After much thought I have decided to do MECA shows instead of IASCA shows this year. The rules can be found at http://www.mecacaroudio.com

I have made this decision for many reasons, but the main ones are:

1.) A fair class structure for SQ
2.) Better manufacturer support
3.) Fair yet simple scoring system that allows for "best of show"

I encourage any of you who will be at CES to stop by the MECA booth and talk to Steve about MECA.

We are holding a judge training Friday night Jan 8th after CES, beginning at 6:30pm and running late that night. I still have 3 spots open for that training session. I will provide the location when you register.

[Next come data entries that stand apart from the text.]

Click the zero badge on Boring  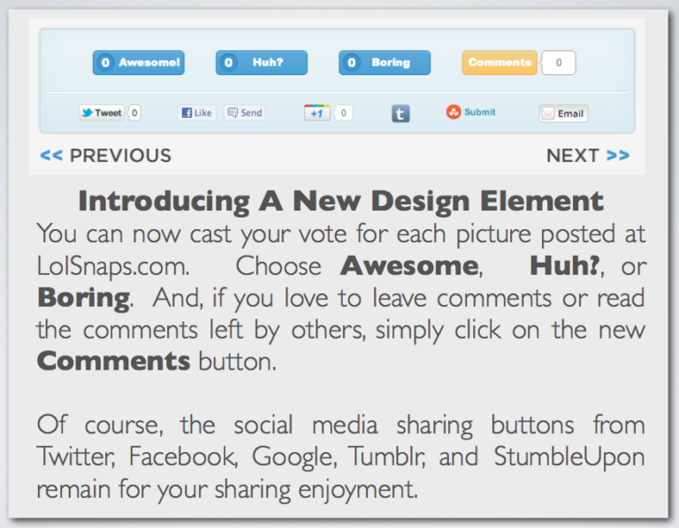(x=352, y=63)
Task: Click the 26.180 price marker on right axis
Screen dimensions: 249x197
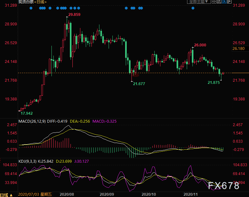Action: pos(239,49)
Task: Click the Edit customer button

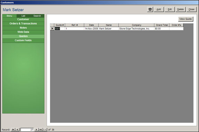Action: [170, 9]
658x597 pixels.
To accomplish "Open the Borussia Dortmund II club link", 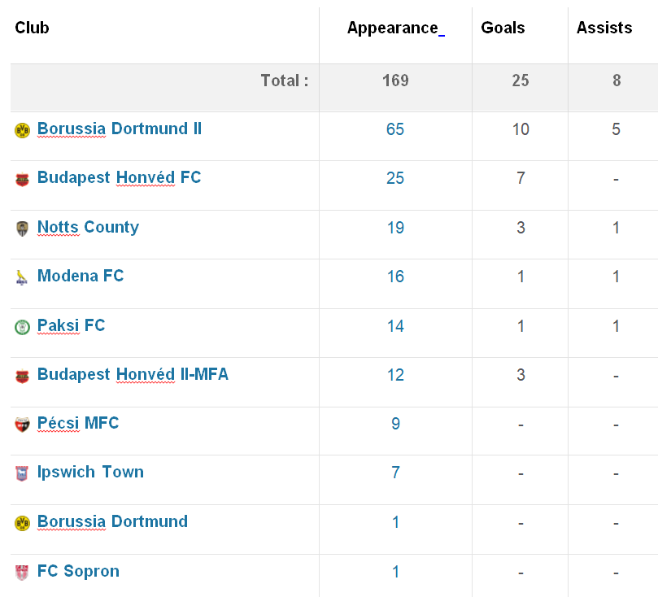I will 120,129.
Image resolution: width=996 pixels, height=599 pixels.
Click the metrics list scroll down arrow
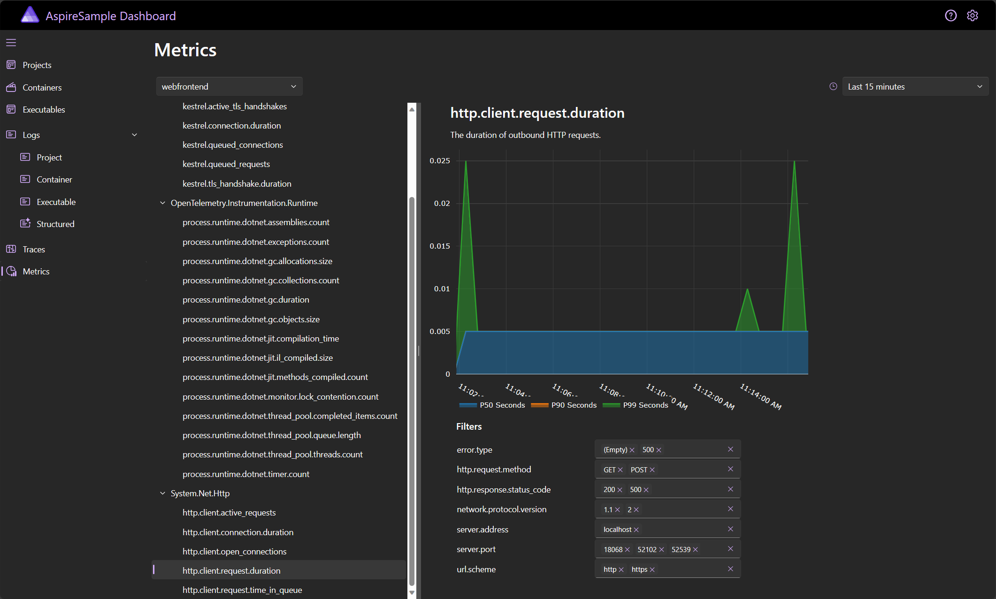click(x=412, y=592)
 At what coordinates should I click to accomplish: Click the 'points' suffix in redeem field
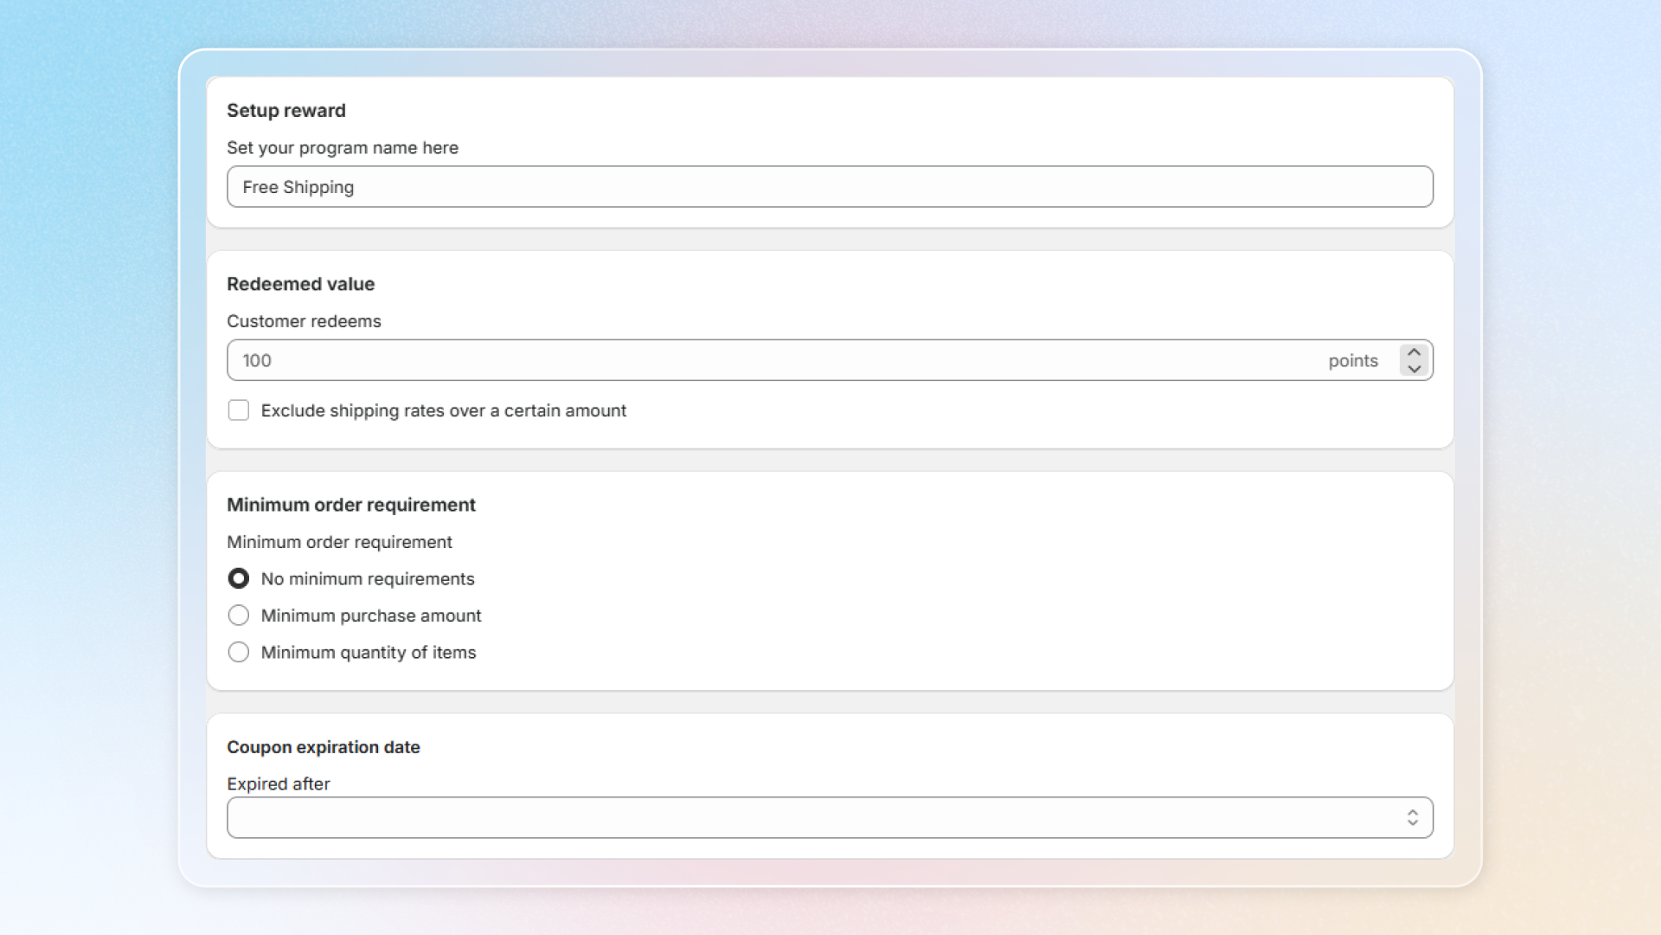click(1352, 360)
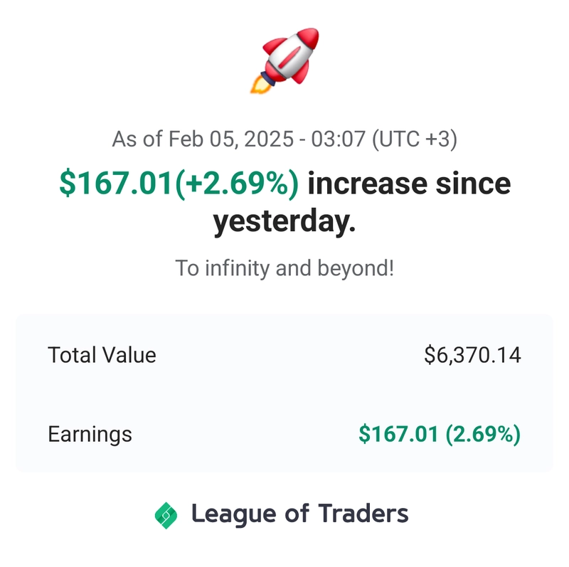
Task: Click the word 'yesterday.' in the headline
Action: coord(284,222)
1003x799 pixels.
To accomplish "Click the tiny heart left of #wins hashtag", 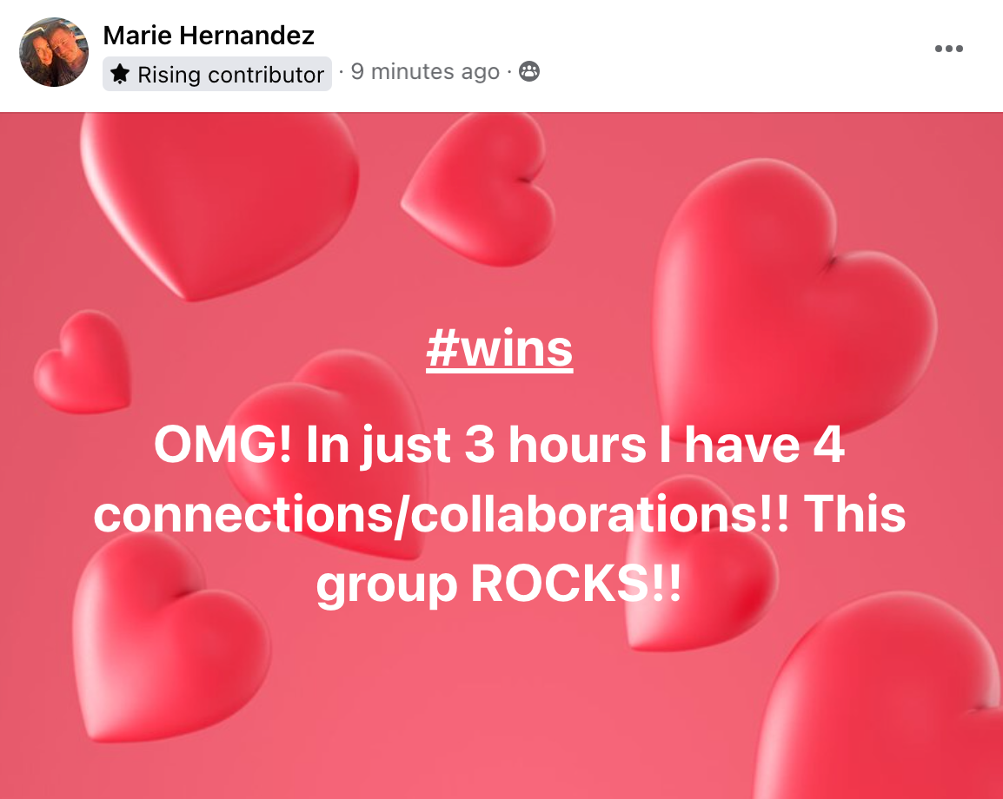I will (x=82, y=362).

In addition, we are also holding a training Friday,February 12th in Modesto, Ca. this will take place at:

Beebe Racing Enterprise's
4866 Salida Blvd
Salida, CA 95368

This training will be followed by Mark Eldridge's SQ seminar, which will occur on Saturday and Sunday at the same venue. I do still have 10 openings for this training. You must register for the seminar SEPARATELY with Mark, if you wish to attend.

We have made arrangements with the Hampton Inn, located within walkign distance from the training. If you call them and tell them you are with the "Mobile Soundstage Engineering" group you will receive a room rate of $84 a night.

Hotel info:
4921 Sisk Road
Salida, ca 95368
(209) 543-3650

The MECA judge training is priced as follows:
-Training alone (includes judge shirt) $50
-Training plus membership (includes judge shirt) $75
-Training plus membership and CD (includes judge shirt) $100

You must contact me in advance to sign up for the training. Pre-registration is required, but payment may be made the day of the event.

Contact information:
Todd Woodworth - California MECA Promoter
Phone: (909) 816-2640
Email: [email protected]


----------



## SoundCreations - Autofest (Sep 4, 2009)

Great format to work with. I would encourage all that can, attend both.


----------



## SoCalSQ (Oct 7, 2008)

Title should read "California MECA Judge training" after all, it is in central California.


----------